Synthetic Designed Experiments for Diagnosing Vision Model Failure

arXiv cs.CV / 5/5/2026

📰 NewsSignals & Early TrendsIdeas & Deep AnalysisModels & Research

Key Points

  • The paper argues that existing synthetic data pipelines for computer vision often use an “open-loop” approach that doesn’t explicitly diagnose which scene factors drive a model’s failure modes.
  • It proposes SDRS (Synthetic Designed Experiments for Representational Sufficiency), which uses Design of Experiments methods to audit a vision model’s factor-sensitivity profile by treating the model as a black box and the generator as an experimental apparatus.
  • SDRS decomposes sensitivity using ANOVA and classifies observed failures into two actionable gap types: Type I coverage gaps (underrepresented factor levels) and Type II spurious reliance gaps (dependence on nuisance variables).
  • Across three validation experiments (dSprites bias diagnosis, procedural segmentation shortcut detection, and entanglement/cross-factor contamination detection), targeted synthetic data guided by the audit substantially improves metrics.
  • The work also suggests representation-level correction challenges, including that per-factor invariance penalties can transfer sensitivity between factors, motivating further research.

Abstract

Current synthetic data pipelines for computer vision generate images without diagnosing what the downstream model actually needs.
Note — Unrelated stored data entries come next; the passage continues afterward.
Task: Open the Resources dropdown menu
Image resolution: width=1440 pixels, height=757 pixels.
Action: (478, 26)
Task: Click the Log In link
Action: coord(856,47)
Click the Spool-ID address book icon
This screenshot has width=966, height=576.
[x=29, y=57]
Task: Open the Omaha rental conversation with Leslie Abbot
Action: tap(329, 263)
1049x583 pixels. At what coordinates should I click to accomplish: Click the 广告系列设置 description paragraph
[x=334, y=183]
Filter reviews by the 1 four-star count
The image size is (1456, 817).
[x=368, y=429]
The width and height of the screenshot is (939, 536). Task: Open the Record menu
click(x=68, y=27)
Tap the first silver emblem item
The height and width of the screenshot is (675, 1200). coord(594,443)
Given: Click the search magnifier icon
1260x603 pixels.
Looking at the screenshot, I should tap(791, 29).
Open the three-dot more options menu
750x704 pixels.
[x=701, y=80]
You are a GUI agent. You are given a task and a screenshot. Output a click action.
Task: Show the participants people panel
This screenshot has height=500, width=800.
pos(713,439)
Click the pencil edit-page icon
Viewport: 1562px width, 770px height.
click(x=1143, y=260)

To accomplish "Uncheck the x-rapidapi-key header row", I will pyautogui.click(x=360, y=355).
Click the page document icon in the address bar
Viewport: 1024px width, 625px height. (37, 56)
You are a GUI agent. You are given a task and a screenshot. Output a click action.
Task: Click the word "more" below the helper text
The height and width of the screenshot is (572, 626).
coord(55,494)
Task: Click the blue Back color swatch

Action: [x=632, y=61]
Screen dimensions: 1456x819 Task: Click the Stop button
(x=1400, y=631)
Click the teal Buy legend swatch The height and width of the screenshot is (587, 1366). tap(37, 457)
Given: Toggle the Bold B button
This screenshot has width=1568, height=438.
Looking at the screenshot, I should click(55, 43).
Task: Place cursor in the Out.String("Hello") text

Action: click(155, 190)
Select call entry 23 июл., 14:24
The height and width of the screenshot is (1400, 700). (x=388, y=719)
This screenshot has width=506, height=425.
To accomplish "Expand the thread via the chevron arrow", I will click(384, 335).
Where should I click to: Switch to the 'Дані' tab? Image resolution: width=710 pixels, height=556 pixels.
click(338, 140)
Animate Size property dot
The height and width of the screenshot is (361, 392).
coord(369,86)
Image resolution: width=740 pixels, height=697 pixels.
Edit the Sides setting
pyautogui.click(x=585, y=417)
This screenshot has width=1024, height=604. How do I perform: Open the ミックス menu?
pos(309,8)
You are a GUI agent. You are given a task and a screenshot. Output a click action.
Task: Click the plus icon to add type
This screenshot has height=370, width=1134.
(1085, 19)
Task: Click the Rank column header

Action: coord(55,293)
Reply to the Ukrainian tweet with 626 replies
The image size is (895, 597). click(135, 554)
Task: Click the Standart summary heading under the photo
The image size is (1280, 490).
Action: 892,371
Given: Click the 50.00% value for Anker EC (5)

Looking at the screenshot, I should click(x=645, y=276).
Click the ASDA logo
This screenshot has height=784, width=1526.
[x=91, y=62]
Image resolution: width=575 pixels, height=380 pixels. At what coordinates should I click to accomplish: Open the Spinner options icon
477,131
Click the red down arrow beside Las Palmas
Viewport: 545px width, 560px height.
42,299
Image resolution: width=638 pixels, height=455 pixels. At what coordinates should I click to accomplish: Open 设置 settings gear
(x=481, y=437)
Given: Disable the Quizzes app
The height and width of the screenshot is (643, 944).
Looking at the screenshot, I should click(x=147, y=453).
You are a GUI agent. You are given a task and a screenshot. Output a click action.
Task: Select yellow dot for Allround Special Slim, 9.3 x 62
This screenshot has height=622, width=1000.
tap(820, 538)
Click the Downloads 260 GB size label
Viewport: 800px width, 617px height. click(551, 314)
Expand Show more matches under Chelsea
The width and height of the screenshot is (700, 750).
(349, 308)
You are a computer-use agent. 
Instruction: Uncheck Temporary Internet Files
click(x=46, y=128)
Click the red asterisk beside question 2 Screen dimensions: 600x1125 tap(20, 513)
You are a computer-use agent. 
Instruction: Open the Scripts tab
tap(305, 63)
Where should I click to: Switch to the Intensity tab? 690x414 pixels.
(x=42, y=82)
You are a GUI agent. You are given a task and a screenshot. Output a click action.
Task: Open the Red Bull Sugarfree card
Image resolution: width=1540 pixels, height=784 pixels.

This open-loop paradigm treats synthetic data as cheap real data, randomly sampling the generator's output space and hoping to cover the model's failure modes. We argue this fundamentally misuses synthetic data's unique property: the controllable, independent variation of scene factors.Drawing on the statistical theory of Design of Experiments (DoE), we propose Synthetic Designed Experiments for Representational Sufficiency (SDRS). SDRS treats the downstream model as a black-box system and the synthetic generator as an experimental apparatus. Using fractional factorial designs, SDRS efficiently audits a model's factor-sensitivity profile via ANOVA decomposition. It classifies failures into two actionable types: Type I gaps (coverage failures on underrepresented factor levels) and Type II gaps (reliance on spurious nuisance dependencies). The audit then prescribes targeted synthetic data to address each gap type. We validate SDRS on three experiments: (1) a controlled diagnostic on dSprites with planted biases, where the audit correctly identifies both gap types and targeted data improves accuracy from 49.9% to 79.0%; (2) a dense segmentation task on procedural scenes, where detecting background-complexity shortcuts and applying targeted data improves mIoU from 0.948 to 0.998; and (3) an entanglement detection experiment showing that the ANOVA audit identifies cross-factor contamination in imperfect generators. Finally, we show that per-factor invariance penalties can transfer sensitivity between factors, identifying an open problem for representation-level correction.